Mahdi Shabany received his M.Sc. and Ph.D. degrees in electrical engineering from the University of Toronto, Toronto, ON, Canada, in 2004 and 2008, respectively. He is an Associate Professor in the Electrical Engineering Department at the Sharif University of Technology, Tehran, Iran. From 2007 to 2008, he was with Redline Communications Co., Toronto. He holds three U.S. patents. His main research interests include digital electronics, and VLSI architecture/algorithm design for mobile health, and broadband communication systems.

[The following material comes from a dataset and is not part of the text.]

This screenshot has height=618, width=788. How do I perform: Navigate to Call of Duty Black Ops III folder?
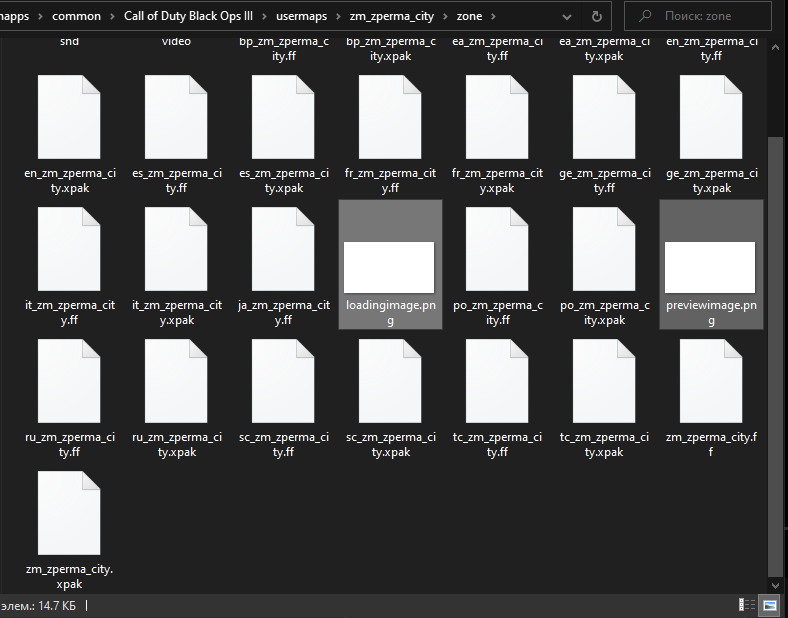coord(188,16)
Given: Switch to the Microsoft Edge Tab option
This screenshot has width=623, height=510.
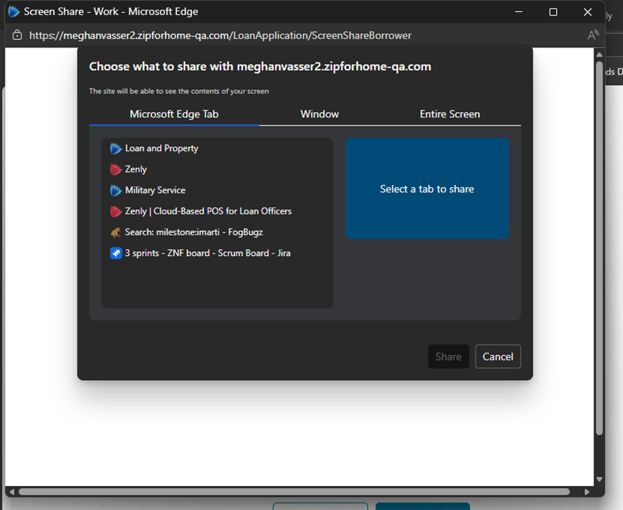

**Glenn Gulak** is a Professor in the Department of Electrical and Computer Engineering at the University of Toronto, Toronto, ON, Canada. He is a Registered Professional Engineer in the Province of Ontario. He has authored or coauthored more than 150 publications in refereed journal and refereed conference proceedings. In addition, he has received numerous teaching awards for undergraduate courses taught in both the Department of Computer Science and the Department of Electrical and Computer Engineering at the University of Toronto. From January

1985 to January 1988 he was a Research Associate in the Information Systems Laboratory and the Computer Systems Laboratory at Stanford University. He has served on the ISSCC Signal Processing Technical Subcommittee from 1990 to 1999, ISSCC Technical Vice-Chair in 2000 and served as the Technical Program Chair from 2005 to 2008. He currently serves as the Vice-President of the Publications Committee for the IEEE Solid-State Circuits Society and a member of the IEEE PSPB.